What Can Diabetes 1 Do to You?

Diabetes 1 tends to occur when the immune system of the body destroys the pancreas cells that normally produce insulin. Usually, the immune system is in charge of fighting off foreign substances, like bacteria or viruses. However, for various unknown reasons, the immune system of people who have diabetes 1 attack different cells instead and this results in an insulin deficiency in the body.

A Closer Look at Insulin and Diabetes

Normally, the pancreas secretes a low amount of insulin. Whenever you eat something, the sugar in your food will stimulate the pancreas and make it release enough insulin in proportion to your food. In a nutshell, the primary role of insulin would be to help move nutrients like sugar around and into the body’s tissue cells. These cells will then use nutrients, like sugar, as an energy source in order to function properly.

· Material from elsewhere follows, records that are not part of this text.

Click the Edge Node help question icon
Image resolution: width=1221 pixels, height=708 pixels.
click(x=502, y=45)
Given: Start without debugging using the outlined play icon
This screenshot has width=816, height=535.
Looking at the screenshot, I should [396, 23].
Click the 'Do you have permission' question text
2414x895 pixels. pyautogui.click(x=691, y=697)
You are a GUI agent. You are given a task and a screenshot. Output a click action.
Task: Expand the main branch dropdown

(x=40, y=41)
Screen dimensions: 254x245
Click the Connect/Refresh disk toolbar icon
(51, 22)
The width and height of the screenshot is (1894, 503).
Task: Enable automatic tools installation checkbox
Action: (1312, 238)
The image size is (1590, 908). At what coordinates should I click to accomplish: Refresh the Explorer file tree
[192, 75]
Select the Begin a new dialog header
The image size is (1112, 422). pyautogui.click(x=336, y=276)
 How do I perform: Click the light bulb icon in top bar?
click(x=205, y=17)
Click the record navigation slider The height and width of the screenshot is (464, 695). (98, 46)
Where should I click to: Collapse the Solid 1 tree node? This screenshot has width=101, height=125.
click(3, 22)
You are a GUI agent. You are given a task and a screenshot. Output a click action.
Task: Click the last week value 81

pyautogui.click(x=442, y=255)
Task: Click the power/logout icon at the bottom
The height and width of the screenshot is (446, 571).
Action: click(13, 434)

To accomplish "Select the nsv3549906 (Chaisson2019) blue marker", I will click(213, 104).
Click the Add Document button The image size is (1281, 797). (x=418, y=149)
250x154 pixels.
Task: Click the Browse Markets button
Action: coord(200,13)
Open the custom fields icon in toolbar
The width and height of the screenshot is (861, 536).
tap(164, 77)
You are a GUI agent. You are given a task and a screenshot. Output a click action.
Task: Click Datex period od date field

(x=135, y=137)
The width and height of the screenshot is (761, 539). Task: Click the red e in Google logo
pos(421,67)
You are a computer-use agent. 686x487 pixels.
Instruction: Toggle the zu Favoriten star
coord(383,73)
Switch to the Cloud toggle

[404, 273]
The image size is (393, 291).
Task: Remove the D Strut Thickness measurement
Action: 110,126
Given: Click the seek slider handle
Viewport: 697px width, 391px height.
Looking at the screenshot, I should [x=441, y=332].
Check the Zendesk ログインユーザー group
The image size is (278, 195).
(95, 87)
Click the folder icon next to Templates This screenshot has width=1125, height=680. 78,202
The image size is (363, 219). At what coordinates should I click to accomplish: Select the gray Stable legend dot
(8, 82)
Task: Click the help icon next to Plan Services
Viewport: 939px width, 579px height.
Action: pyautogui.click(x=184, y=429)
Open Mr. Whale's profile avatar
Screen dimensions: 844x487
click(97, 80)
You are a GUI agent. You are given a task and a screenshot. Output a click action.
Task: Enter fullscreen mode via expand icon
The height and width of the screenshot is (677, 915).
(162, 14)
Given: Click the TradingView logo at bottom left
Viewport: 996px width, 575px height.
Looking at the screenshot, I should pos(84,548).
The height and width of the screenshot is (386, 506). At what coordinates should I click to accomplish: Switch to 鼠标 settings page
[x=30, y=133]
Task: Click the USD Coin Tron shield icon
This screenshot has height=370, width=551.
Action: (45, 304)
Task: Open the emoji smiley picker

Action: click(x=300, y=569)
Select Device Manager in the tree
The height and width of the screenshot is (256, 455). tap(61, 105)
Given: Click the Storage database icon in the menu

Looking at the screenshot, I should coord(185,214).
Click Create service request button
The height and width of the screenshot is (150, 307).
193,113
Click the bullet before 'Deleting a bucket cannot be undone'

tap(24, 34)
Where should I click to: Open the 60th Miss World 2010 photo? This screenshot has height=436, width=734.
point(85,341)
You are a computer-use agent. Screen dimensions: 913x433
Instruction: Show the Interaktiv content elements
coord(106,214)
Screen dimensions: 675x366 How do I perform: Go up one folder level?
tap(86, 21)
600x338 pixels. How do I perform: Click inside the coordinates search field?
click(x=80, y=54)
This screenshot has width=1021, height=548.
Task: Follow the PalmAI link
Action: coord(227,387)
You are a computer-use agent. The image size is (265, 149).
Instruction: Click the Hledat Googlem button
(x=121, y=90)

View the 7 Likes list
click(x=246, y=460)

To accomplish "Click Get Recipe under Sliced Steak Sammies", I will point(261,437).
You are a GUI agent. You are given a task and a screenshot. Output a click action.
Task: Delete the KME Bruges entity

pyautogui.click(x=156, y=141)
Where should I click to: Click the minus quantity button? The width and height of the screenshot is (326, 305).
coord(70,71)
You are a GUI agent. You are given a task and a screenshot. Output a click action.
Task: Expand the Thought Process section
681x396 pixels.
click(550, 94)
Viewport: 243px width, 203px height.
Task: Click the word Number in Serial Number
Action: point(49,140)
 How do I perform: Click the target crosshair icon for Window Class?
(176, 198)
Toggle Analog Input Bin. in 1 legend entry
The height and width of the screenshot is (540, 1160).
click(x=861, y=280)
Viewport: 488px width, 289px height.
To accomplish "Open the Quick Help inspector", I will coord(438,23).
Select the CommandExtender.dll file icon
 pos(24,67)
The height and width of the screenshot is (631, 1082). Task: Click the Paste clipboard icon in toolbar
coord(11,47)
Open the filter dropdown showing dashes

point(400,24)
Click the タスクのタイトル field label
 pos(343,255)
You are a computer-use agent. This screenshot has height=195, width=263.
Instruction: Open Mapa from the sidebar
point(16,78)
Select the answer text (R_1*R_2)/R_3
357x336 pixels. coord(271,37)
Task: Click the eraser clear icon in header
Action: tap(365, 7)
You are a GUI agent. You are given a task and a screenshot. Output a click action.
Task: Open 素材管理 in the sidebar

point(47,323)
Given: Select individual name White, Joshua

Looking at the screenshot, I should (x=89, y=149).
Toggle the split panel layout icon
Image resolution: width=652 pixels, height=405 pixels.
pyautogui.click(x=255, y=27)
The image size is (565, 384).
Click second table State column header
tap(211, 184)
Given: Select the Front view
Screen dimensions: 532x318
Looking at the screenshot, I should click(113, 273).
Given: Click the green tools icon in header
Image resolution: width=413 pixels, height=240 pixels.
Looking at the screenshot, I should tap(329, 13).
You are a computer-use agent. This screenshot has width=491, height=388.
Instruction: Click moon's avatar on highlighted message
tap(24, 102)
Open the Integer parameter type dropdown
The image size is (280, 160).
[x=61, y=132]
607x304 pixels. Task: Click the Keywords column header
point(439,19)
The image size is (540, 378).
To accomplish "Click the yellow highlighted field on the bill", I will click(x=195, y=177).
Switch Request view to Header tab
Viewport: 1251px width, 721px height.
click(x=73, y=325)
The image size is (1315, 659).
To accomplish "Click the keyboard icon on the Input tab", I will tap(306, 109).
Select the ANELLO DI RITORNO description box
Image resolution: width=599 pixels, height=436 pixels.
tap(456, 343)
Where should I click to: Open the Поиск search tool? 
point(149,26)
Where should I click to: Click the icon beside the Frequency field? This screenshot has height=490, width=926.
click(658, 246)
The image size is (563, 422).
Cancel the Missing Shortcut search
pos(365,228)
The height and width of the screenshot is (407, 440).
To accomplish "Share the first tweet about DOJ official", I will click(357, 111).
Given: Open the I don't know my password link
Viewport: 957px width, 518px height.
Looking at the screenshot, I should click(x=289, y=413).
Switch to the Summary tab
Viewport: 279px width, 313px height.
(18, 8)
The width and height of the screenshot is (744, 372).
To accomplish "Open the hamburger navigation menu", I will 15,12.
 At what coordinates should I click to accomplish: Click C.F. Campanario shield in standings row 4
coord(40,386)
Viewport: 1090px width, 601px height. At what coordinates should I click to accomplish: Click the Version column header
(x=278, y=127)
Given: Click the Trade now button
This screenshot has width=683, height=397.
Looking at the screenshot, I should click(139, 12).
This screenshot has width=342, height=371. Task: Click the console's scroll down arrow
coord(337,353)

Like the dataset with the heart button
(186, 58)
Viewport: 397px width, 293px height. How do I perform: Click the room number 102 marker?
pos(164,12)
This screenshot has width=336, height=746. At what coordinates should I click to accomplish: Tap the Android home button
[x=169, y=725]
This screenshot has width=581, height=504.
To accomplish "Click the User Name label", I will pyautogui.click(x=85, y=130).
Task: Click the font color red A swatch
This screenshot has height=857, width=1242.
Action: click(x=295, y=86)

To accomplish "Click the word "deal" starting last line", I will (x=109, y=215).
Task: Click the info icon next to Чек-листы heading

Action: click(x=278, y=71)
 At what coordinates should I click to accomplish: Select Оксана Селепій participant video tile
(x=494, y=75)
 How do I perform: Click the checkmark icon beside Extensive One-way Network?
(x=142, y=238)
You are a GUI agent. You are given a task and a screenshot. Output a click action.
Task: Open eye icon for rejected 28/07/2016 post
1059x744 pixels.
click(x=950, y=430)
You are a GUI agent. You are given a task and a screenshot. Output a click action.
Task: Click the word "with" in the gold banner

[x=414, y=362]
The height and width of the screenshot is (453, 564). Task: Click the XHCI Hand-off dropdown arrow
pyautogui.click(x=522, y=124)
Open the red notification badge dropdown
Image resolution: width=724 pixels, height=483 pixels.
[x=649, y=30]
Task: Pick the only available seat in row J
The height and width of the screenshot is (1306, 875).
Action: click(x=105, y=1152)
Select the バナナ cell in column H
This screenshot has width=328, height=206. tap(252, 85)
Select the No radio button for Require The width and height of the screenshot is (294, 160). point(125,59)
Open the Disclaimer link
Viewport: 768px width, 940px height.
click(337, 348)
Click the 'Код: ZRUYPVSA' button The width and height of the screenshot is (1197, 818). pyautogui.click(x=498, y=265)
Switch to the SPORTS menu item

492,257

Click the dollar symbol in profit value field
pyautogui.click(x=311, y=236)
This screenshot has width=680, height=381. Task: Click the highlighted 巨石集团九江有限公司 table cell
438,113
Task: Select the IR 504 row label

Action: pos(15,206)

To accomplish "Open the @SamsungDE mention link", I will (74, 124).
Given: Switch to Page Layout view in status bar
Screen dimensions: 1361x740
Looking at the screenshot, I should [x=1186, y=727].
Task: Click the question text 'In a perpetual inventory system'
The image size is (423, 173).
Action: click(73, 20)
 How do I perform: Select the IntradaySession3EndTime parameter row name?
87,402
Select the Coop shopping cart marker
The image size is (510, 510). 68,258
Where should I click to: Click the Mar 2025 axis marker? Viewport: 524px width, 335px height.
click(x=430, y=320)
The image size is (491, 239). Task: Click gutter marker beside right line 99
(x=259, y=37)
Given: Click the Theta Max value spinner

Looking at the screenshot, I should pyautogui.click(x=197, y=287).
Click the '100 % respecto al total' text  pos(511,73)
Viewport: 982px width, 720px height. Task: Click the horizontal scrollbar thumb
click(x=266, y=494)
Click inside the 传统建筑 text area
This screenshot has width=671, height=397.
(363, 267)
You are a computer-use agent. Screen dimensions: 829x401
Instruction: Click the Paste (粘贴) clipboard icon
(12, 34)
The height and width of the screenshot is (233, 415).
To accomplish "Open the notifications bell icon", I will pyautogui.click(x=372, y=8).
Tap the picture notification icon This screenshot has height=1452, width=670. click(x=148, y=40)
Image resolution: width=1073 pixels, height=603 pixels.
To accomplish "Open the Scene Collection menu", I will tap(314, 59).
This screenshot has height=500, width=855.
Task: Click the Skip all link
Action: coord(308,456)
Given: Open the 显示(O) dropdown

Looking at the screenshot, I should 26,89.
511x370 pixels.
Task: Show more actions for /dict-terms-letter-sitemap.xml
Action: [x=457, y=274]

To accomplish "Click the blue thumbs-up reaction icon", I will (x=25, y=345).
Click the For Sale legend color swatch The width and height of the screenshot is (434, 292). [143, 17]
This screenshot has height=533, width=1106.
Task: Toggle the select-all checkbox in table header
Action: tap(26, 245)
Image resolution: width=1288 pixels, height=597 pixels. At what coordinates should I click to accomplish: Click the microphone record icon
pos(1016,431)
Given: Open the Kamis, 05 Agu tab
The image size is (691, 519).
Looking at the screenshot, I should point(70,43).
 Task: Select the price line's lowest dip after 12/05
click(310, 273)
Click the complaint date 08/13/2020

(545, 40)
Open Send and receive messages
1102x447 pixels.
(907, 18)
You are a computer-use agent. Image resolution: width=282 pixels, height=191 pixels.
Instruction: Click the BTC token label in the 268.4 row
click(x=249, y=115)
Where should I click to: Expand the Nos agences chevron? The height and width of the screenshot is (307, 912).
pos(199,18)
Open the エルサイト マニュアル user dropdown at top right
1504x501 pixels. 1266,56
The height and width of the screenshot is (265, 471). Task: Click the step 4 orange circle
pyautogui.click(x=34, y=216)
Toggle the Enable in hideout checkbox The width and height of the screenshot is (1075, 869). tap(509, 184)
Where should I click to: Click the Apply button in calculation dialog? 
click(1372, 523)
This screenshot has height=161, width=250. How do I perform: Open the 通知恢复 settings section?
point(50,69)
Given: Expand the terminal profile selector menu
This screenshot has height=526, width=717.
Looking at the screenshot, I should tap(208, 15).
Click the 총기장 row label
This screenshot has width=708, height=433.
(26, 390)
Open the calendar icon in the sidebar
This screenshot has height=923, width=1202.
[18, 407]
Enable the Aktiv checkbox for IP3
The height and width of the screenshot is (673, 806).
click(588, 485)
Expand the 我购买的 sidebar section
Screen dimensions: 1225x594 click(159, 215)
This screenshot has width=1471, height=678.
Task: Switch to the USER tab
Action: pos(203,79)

Once the sugar gets into the cells, its amount inside the blood will decrease, signaling the pancreas to reduce the insulin amount that it secrets, so that the body’s blood sugar levels don’t drop and result in hypoglycemia. However, when beta cells are destructed in diabetes 1, this entire process goes whack.

People who have this kind of diabetes don’t get their sugar moved into these cells since there isn’t any insulin left. So, the sugar ends up building up inside of the blood instead and the cells of the body end up lacking nutrients. Because of this, other bodily systems will have to try and provide the energy that other vital functions of the body needs instead. And, when this happens, the people with diabetes 1 will develop higher blood sugar levels, which could then result in the following:

1. Bodily Damage

As time goes by, high sugar levels inside the blood might damage the small blood vessels and nerves of the heart, eyes, and kidneys, and predispose people to atherosclerosis, stroke and heart attack.

2. Dehydration

A buildup of sugar inside the blood could cause a person to urinate more because they will try to get rid of all of the sugar inside the body. Once the kidneys lose all of this glucose by urinating, however, a lot of water is lost, too. This could, in turn, cause dehydration.

3. Weight Loss

Sugar loss inside the urine could also result in a loss of important calories that normally provide the body with energy. Because of this, a lot of people with diabetes 1 end up losing an unhealthy amount of weight. Dehydration could be linked to this, too.